Dans le taxi branché sur RockDétente qui descend plein sud vers mon rendez-vous, les stars de la chanson québécoise côtoient les spots de McDo et la langue de bois de Jean Charest comme chiens et chats.

Y a-t-il quelqu’un parmi les milliers d’auditeurs distraits qui s’amuse encore du paradoxe que constitue le discours anarchiste de Leclerc diffusé à la suite des imprécations électorales de nos dirigeants si politiquement corrects? Et de la contradiction entre la faillite du matérialisme chantée par Daniel Bélanger et les pubs de matelas qui succèdent à ses quatre minutes de saine dérision?

"Plus je m’assure / sur la vie et sur les choses / je me réveille chaque jour / plus angoissé / Les objets me hantent / Je fais des cauchemars de brocantes / où tout s’enfuit…" chante désormais Bélanger sur L’Échec du matériel. Le farfelu de la dynamique entre son message et les médias qui le transmettent n’échappe pas à notre timide ami.

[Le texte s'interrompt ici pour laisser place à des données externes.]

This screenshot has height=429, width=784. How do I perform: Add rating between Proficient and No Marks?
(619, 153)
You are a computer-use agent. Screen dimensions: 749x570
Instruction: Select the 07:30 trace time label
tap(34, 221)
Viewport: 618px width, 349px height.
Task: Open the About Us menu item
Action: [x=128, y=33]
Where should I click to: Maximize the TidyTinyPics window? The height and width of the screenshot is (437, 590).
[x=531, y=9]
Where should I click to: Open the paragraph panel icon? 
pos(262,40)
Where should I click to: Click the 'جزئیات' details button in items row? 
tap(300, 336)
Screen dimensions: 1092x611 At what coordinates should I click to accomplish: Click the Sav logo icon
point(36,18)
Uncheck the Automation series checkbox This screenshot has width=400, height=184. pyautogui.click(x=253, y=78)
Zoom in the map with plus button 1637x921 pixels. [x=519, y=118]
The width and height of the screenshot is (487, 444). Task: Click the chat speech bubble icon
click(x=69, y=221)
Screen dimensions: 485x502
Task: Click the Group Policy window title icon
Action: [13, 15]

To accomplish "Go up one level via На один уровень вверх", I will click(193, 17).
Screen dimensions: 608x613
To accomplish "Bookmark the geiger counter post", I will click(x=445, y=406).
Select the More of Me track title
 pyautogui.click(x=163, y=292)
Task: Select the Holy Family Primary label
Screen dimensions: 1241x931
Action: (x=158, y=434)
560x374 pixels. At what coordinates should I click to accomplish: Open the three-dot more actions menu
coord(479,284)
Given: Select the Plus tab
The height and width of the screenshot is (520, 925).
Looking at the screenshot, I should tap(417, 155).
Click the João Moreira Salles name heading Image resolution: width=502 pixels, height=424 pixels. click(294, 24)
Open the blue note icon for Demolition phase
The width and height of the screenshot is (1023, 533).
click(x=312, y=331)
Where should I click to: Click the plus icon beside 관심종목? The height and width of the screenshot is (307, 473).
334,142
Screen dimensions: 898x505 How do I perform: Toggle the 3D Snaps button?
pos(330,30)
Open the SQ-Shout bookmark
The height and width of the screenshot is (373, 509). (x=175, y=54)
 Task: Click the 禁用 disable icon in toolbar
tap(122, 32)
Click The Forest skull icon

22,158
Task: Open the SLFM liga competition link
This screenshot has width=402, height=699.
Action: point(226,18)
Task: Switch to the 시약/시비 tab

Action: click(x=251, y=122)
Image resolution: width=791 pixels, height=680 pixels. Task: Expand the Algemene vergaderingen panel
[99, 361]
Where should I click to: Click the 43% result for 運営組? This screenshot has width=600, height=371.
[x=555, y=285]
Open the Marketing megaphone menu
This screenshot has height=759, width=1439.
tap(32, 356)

"Tout à fait! Dans ce genre de moments, il y a une réelle contradiction. Même avec l’objet, le disque… J’y ai pensé. Mais est-ce qu’il faudrait que les artistes se ferment la gueule lorsqu’il y a un contraste entre leur propos et la diffusion de leurs chansons?" lance d’emblée Bélanger avec un sourire qui ponctue la rumination intérieure amusée qu’on sent souvent en sa présence. "Je pense que le rêve de tout auteur-compositeur, c’est de prendre sa guitare et d’écrire des choses vraies. Cette fois-ci, je voulais, plus que jamais, témoigner du réel, écrire des trucs sur les événements de tous les jours. Et je sentais instinctivement que ça me mènerait à parler de la faillite des systèmes."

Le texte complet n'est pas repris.